[Exercise directions] Exactly as written, copy every line from the one containing "Select the slice tool in playlist toolbar" through the end of the records, with the pictures left out.

___ Information given ___

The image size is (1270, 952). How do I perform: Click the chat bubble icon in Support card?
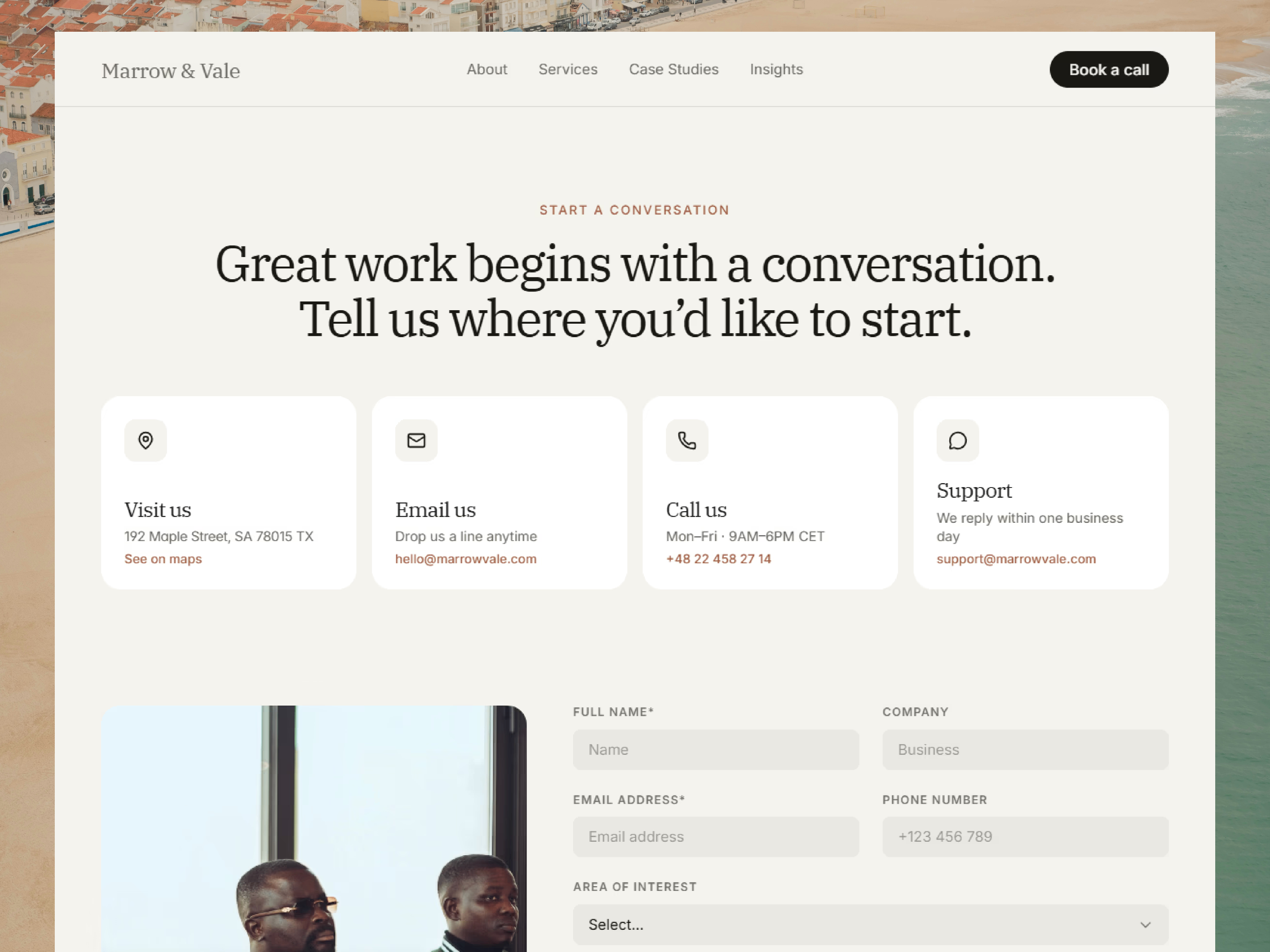point(958,440)
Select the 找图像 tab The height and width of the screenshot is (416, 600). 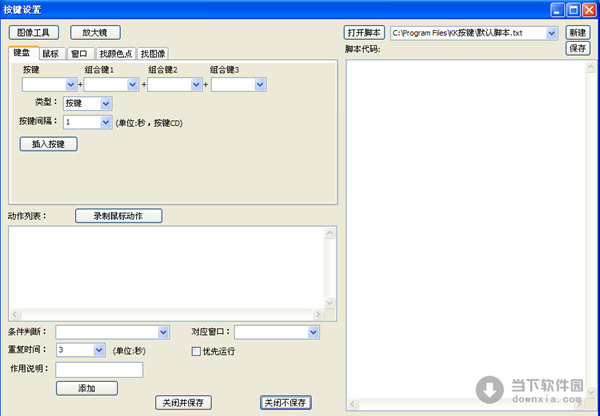153,53
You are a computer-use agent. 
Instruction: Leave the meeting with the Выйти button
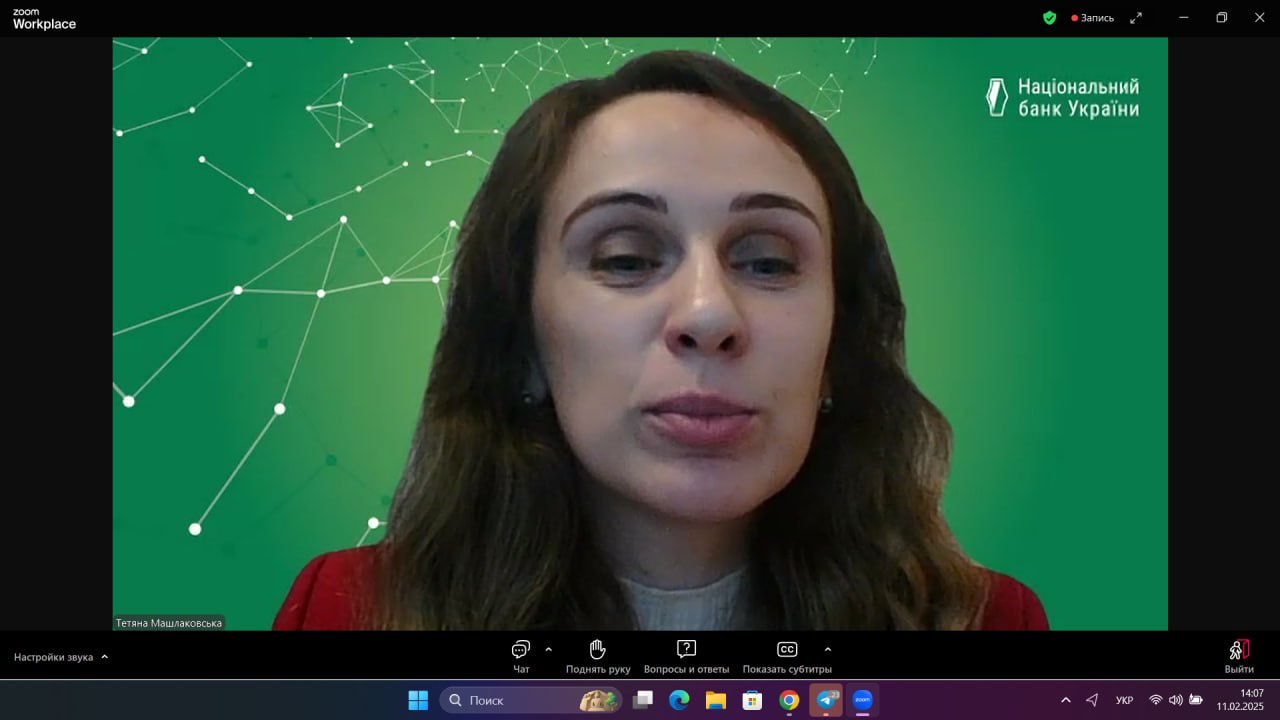click(x=1239, y=657)
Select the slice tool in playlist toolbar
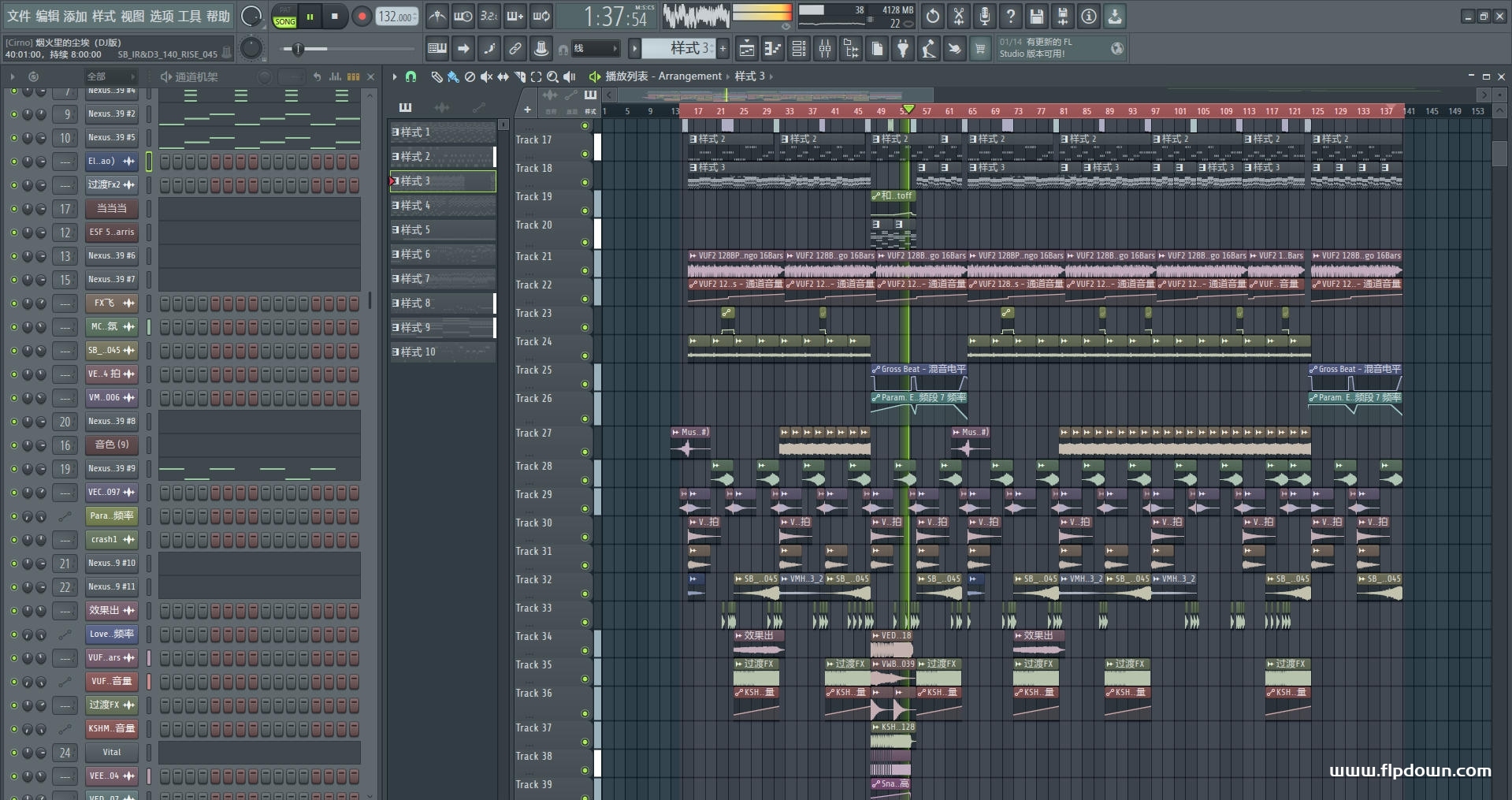The width and height of the screenshot is (1512, 800). [x=519, y=76]
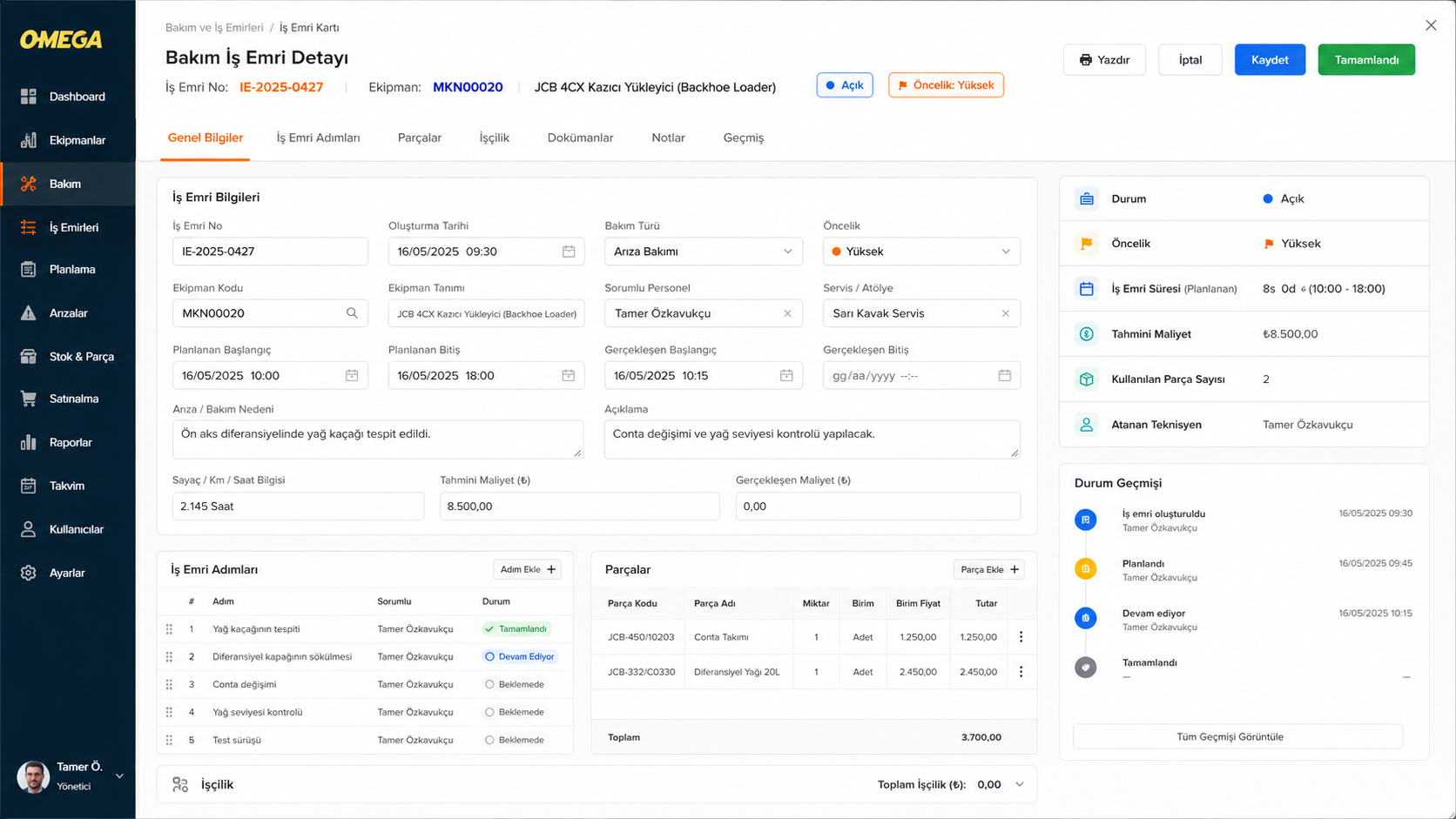Click the search icon in Ekipman Kodu field
The image size is (1456, 819).
352,313
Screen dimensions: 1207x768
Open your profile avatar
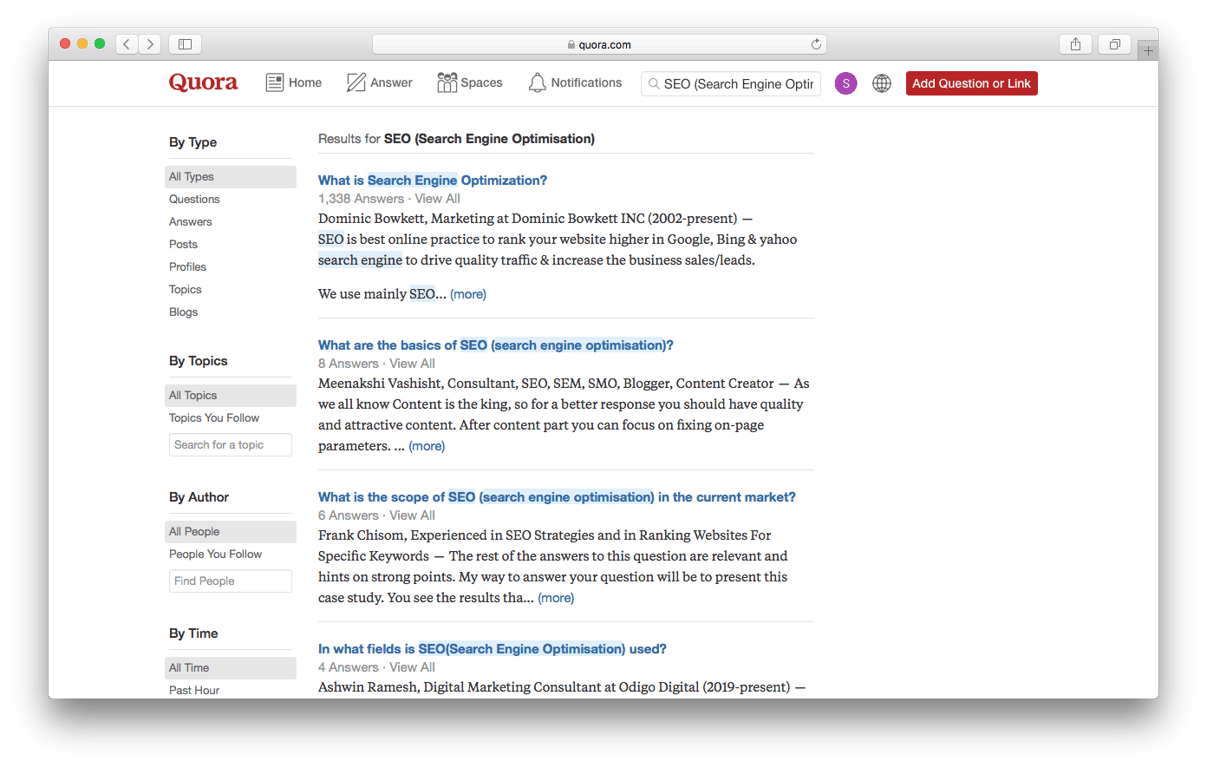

___

[Task result]
Select the slice tool in playlist toolbar
The width and height of the screenshot is (1512, 800). [x=519, y=76]
Click the search icon in Ekipman Kodu field
The image size is (1456, 819).
352,313
Screen dimensions: 1207x768
Open your profile avatar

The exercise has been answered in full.